You’re not really trying to be stealthy, since you’re carrying a flak cannon and you know how to use it. The enemy base is in front of you, and their flag is right there, just waiting for you to pick it up. You barrel in, blasting one camping defender to a cloud of gibs before he even knows you’re there, and you pick up the flag, dodging rocket fire from two more defenders who were hiding in the rafters. You bound out the door and do a quick side step to your right as soon as you’re out of their eveysight and you wait. Sure enough, they pop out and run past you, apparently thinking you’re dumb enough to move in straight lines. You make short work of both of them, and bound for your base with the enemy flag in tow.

For anyone who has played Unreal Tournament or Quake, you know that the description above covers about a second and a half of game play. Given the over the top violence, games such as these have often been criticized as contibuting to some sort of moral decay in our society, as if blasting nazis, terrorists, or alien invaders into tiny red (or green) chunks were somehow immoral.
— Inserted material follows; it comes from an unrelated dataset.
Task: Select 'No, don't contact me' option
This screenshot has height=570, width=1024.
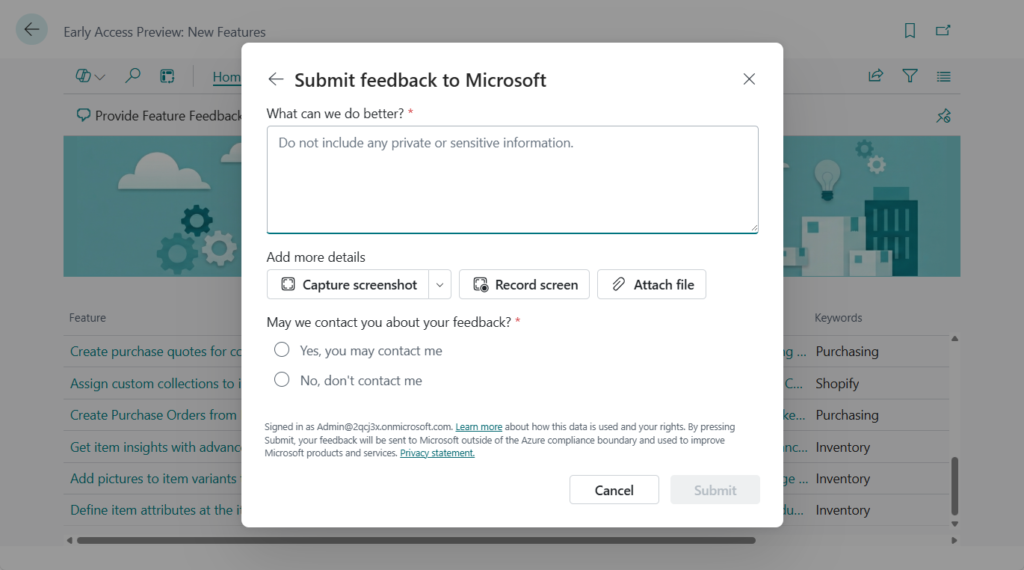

New research, however, is shedding light on one potential benefit of action-oriented, First Person Shooter games such as these:

Video games that contain high levels of action can actually improve your vision, claim researchers at the University of Rochester. Their findings, which will appear in the journal Psychological Science, show that people who played action video games for a few hours a day over the course of a month improved by about 20 percent in their ability to identify letters presented in clutter—a visual acuity test similar to ones used in regular ophthalmology clinics.

So, in the end, action gamers may be trading away their morals, but at least they’re getting improved vision in the bargain.